**Source material**
__________________________________________________

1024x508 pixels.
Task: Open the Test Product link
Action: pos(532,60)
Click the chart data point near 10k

__________________________________________________

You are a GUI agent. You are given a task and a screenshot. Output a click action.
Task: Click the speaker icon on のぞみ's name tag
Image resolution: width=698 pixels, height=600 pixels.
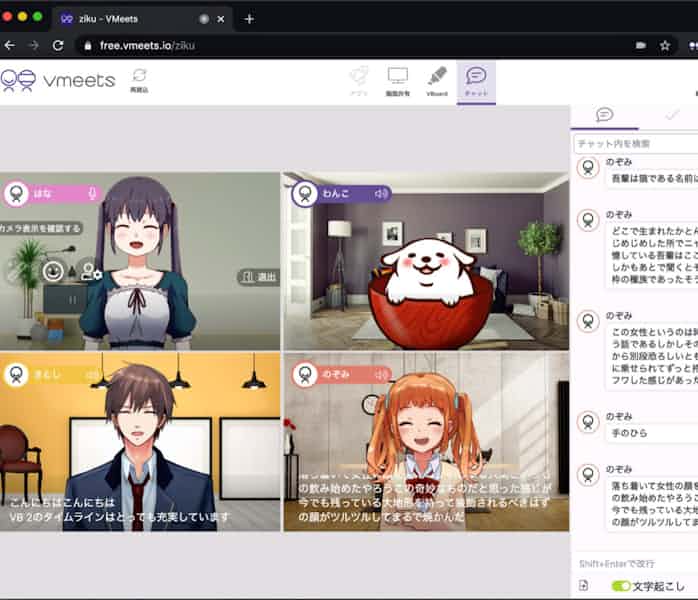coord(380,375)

__________________________________________________

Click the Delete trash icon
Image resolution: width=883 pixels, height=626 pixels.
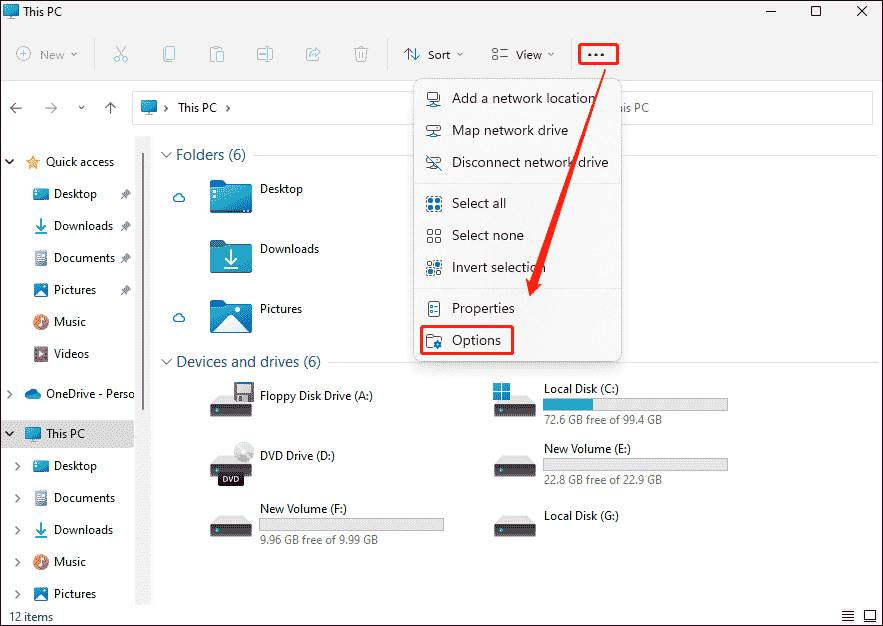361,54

__________________________________________________

**What is needed**
Take every line from the records that holds "icon" and copy it down.

**Written solution**
Task: Click the speaker icon on のぞみ's name tag
Click the Delete trash icon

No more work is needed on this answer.